The footage was described as “disgraceful” across social media. One fan wrote: “The Senegalese delegation gets this treatment on arrival in the USA. Full tarmac searches, shoes off, bags turned inside out like criminals. This is straight up humiliation and a disgrace.” Another supporter added: “I’ve never seen passengers on a private charter flight get searched like that, and I’ve been working in the sector for 15 years.” Senegalese supporters asked the obvious question: would Lionel Messi’s Argentina be searched the same way? Would the German squad be asked to remove their shoes on a runway? The answer, of course, is known without asking.

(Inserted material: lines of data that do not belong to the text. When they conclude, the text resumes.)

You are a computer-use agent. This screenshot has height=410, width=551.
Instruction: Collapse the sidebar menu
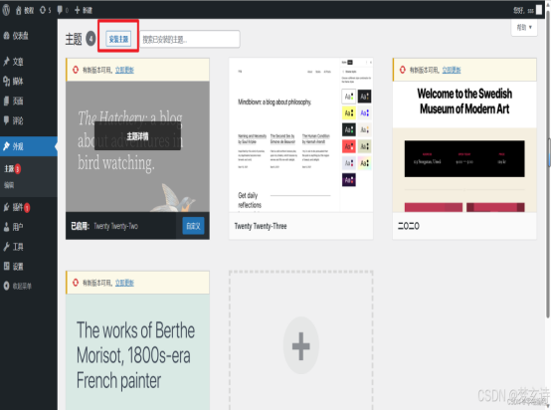coord(17,286)
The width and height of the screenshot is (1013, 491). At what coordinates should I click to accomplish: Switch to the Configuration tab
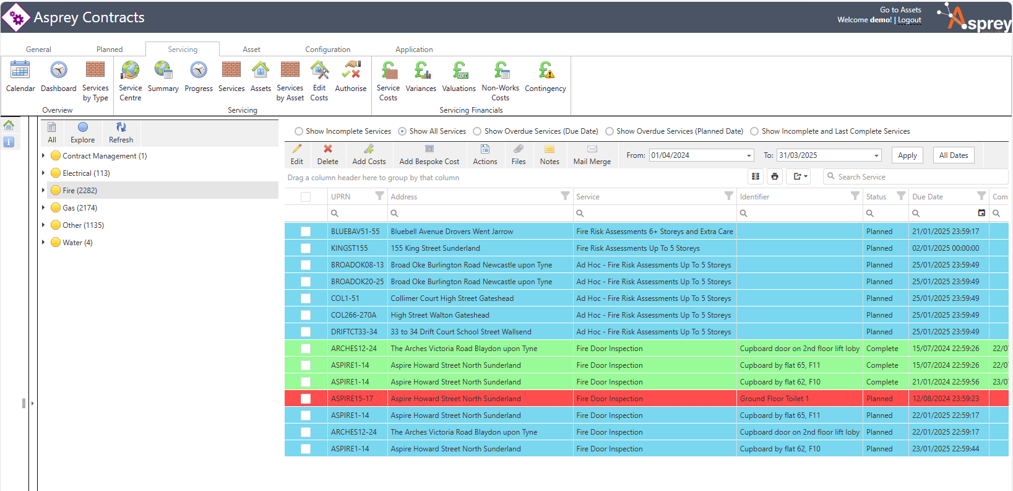pos(327,50)
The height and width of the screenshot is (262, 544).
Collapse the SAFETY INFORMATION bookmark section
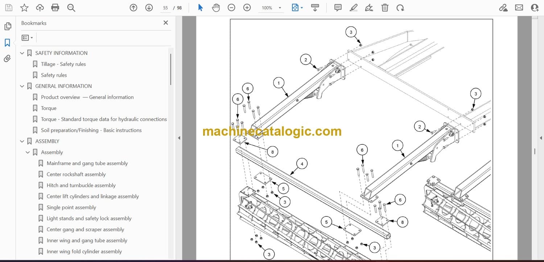click(22, 53)
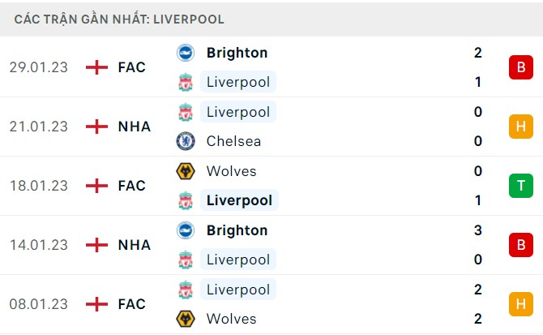Open Wolves team in the 08.01.23 match

231,319

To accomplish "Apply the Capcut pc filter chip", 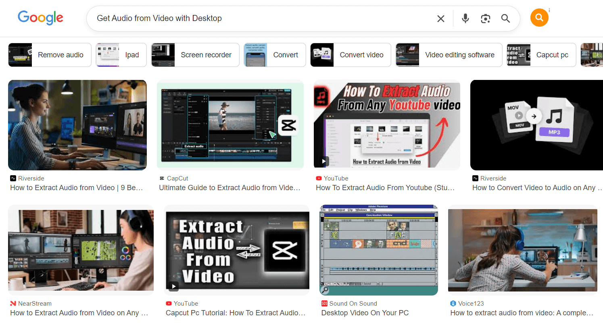I will [x=540, y=55].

Senegal is on the Trump administration’s partial travel restriction list. Fans of Senegal and Côte d’Ivoire were effectively barred from attending their team’s matches in the US unless they held pre-existing visas, as both countries were added to the restriction list in December 2025. The players were given special exemptions. The fans were not. The players were then treated, on arrival, as though the exemptions were provisional and their presence suspicious.
The asymmetry is not accidental. It is structural. It follows the lines of a world in which certain passports, certain names, certain complexions, and certain national affiliations are processed as potential threats until proven otherwise — and in which a global football tournament, promised by its governing body to be “the most inclusive in history,” operates within that structure without meaningful challenge.
Players and Officials Turned Away
The Senegal tarmac was not an isolated incident. It was the visible surface of a pattern that had been building for months.
Omar Abdulkadir Artan, one of Africa’s finest referees, arrived at Miami International Airport carrying valid travel documents, ready to become the first Somali to officiate a World Cup match. He was turned away. Somalia is on Trump’s travel ban list. Trump had previously called Somali immigrants in the US “garbage.” FIFA confirmed his exclusion in a statement that managed, in a single paragraph, to express regret and wash its hands entirely: “FIFA is not involved in host country immigration processes, including visa adjudications.” It had, apparently, not anticipated that awarding a World Cup to a country with sweeping travel bans on nations that had qualified for that tournament might create complications for match officials from those nations.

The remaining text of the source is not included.